Every record here needs to be written out again exactly.

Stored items
####

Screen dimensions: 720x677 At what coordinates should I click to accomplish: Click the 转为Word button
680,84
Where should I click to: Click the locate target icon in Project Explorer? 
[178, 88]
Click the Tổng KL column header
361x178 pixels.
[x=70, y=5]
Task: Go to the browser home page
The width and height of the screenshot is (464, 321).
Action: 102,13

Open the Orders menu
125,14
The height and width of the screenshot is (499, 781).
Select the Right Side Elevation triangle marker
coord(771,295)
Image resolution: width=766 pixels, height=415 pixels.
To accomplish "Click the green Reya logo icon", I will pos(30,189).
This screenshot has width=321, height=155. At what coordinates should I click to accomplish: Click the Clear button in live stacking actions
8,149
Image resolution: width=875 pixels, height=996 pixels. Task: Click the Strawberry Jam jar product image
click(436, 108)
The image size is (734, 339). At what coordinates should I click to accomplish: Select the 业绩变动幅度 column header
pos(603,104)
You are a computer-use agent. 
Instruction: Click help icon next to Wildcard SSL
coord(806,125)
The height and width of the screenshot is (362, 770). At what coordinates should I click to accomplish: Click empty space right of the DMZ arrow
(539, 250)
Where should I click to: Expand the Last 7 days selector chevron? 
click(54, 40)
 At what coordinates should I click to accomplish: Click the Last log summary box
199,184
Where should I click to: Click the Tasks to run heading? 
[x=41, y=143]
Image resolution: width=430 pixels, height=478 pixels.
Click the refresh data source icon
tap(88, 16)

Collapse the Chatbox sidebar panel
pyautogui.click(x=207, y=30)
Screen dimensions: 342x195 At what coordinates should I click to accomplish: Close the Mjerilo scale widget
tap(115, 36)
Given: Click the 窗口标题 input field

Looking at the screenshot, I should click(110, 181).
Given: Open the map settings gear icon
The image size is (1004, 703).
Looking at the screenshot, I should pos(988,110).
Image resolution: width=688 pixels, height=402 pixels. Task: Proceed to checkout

####

| Your solution |
Screen dimensions: 720x677 At what coordinates should I click to accomplish: Click the 转为Word button
680,84
Where should I click to: Click the locate target icon in Project Explorer? 
[178, 88]
Click the Tổng KL column header
361x178 pixels.
[x=70, y=5]
Task: Go to the browser home page
The width and height of the screenshot is (464, 321).
Action: 102,13

Open the Orders menu
125,14
The height and width of the screenshot is (499, 781).
Select the Right Side Elevation triangle marker
coord(771,295)
Image resolution: width=766 pixels, height=415 pixels.
To accomplish "Click the green Reya logo icon", I will pos(30,189).
This screenshot has width=321, height=155. At what coordinates should I click to accomplish: Click the Clear button in live stacking actions
8,149
Image resolution: width=875 pixels, height=996 pixels. Task: Click the Strawberry Jam jar product image
click(436, 108)
The image size is (734, 339). At what coordinates should I click to accomplish: Select the 业绩变动幅度 column header
pos(603,104)
You are a computer-use agent. 
Instruction: Click help icon next to Wildcard SSL
coord(806,125)
The height and width of the screenshot is (362, 770). At what coordinates should I click to accomplish: Click empty space right of the DMZ arrow
(539, 250)
Where should I click to: Expand the Last 7 days selector chevron? 
click(54, 40)
 At what coordinates should I click to accomplish: Click the Last log summary box
199,184
Where should I click to: Click the Tasks to run heading? 
[x=41, y=143]
Image resolution: width=430 pixels, height=478 pixels.
Click the refresh data source icon
tap(88, 16)

Collapse the Chatbox sidebar panel
pyautogui.click(x=207, y=30)
Screen dimensions: 342x195 At what coordinates should I click to accomplish: Close the Mjerilo scale widget
tap(115, 36)
Given: Click the 窗口标题 input field

Looking at the screenshot, I should click(110, 181).
Given: Open the map settings gear icon
The image size is (1004, 703).
Looking at the screenshot, I should pos(988,110).
Image resolution: width=688 pixels, height=402 pixels. Task: Proceed to checkout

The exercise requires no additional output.